>>>>>

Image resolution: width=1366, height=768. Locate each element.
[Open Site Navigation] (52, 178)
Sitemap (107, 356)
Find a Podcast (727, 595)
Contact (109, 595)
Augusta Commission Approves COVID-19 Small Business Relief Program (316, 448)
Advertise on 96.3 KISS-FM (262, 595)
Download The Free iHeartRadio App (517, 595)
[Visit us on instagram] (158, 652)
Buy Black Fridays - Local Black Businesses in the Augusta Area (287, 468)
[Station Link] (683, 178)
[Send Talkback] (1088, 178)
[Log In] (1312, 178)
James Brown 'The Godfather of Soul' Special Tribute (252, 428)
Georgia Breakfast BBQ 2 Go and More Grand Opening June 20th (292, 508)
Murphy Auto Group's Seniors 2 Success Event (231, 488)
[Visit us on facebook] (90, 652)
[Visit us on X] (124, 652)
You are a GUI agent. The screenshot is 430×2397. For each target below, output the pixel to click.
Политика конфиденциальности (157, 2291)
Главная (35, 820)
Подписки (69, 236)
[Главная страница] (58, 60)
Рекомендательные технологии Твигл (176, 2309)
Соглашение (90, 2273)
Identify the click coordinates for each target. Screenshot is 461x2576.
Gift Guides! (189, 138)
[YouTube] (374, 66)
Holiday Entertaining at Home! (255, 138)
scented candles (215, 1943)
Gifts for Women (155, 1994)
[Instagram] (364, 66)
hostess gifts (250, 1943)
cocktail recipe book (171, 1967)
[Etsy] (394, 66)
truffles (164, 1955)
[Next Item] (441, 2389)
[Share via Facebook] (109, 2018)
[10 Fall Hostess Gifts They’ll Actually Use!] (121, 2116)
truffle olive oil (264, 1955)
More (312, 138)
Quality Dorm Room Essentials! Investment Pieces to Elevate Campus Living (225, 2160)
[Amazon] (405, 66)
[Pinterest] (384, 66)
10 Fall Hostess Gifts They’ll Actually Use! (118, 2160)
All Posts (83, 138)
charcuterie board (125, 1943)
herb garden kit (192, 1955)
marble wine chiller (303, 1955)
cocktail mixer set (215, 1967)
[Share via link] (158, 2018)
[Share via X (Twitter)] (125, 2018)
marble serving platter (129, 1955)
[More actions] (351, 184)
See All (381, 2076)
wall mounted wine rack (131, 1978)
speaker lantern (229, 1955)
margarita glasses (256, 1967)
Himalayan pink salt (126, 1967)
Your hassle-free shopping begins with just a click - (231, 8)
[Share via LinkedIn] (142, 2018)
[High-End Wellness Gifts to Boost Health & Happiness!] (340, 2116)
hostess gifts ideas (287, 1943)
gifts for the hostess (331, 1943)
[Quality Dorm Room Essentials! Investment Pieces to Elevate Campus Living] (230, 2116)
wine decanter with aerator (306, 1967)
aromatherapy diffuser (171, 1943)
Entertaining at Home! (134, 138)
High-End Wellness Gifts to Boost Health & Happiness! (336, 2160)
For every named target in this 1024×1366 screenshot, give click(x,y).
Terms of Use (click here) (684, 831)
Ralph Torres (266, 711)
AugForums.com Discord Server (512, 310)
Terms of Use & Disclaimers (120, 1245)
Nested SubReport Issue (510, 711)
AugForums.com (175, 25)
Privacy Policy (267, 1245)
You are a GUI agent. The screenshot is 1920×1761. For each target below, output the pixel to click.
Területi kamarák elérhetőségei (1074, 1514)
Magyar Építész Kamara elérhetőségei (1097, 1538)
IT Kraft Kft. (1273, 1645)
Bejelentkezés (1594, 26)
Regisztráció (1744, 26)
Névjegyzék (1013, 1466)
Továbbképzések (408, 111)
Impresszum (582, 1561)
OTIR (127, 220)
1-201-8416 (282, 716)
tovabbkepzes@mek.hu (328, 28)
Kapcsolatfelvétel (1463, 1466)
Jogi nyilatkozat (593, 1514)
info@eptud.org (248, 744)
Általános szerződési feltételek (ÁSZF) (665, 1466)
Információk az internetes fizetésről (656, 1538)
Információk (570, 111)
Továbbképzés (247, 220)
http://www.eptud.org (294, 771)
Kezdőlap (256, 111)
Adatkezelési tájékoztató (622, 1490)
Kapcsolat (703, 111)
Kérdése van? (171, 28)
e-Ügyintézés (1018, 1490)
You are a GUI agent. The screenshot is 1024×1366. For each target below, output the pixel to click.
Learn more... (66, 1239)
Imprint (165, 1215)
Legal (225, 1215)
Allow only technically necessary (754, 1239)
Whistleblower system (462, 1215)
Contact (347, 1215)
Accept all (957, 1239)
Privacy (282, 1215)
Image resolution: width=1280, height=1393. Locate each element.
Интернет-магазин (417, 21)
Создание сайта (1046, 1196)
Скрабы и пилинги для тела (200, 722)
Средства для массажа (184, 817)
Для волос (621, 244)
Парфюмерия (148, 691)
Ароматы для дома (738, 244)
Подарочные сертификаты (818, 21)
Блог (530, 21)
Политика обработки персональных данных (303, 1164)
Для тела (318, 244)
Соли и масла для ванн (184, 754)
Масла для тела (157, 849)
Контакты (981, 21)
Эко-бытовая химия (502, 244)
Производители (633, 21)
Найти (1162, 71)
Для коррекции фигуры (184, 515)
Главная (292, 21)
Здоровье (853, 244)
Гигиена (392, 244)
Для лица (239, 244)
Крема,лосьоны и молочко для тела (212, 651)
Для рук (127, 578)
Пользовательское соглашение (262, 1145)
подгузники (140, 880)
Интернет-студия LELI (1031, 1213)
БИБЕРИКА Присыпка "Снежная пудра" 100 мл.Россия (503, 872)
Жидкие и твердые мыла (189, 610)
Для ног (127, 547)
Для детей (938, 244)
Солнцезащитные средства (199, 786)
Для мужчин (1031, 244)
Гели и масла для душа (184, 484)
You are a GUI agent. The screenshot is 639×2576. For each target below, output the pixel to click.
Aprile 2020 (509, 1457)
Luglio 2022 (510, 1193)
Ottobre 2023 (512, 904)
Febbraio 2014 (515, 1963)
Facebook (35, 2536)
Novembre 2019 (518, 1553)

<<<<<

* TASK DESCRIPTION:
Starting with the line with "gifts for the hostess (331, 1943)" above and going on through the line with "Kezdőlap (256, 111)", transcribe every line exactly, both ends included, and add nothing.

* TASK RESPONSE:
gifts for the hostess (331, 1943)
[Quality Dorm Room Essentials! Investment Pieces to Elevate Campus Living] (230, 2116)
wine decanter with aerator (306, 1967)
aromatherapy diffuser (171, 1943)
Entertaining at Home! (134, 138)
High-End Wellness Gifts to Boost Health & Happiness! (336, 2160)
For every named target in this 1024×1366 screenshot, give click(x,y).
Terms of Use (click here) (684, 831)
Ralph Torres (266, 711)
AugForums.com Discord Server (512, 310)
Terms of Use & Disclaimers (120, 1245)
Nested SubReport Issue (510, 711)
AugForums.com (175, 25)
Privacy Policy (267, 1245)
You are a GUI agent. The screenshot is 1920×1761. For each target below, output the pixel to click.
Területi kamarák elérhetőségei (1074, 1514)
Magyar Építész Kamara elérhetőségei (1097, 1538)
IT Kraft Kft. (1273, 1645)
Bejelentkezés (1594, 26)
Regisztráció (1744, 26)
Névjegyzék (1013, 1466)
Továbbképzések (408, 111)
Impresszum (582, 1561)
OTIR (127, 220)
1-201-8416 (282, 716)
tovabbkepzes@mek.hu (328, 28)
Kapcsolatfelvétel (1463, 1466)
Jogi nyilatkozat (593, 1514)
info@eptud.org (248, 744)
Általános szerződési feltételek (ÁSZF) (665, 1466)
Információk az internetes fizetésről (656, 1538)
Információk (570, 111)
Továbbképzés (247, 220)
http://www.eptud.org (294, 771)
Kezdőlap (256, 111)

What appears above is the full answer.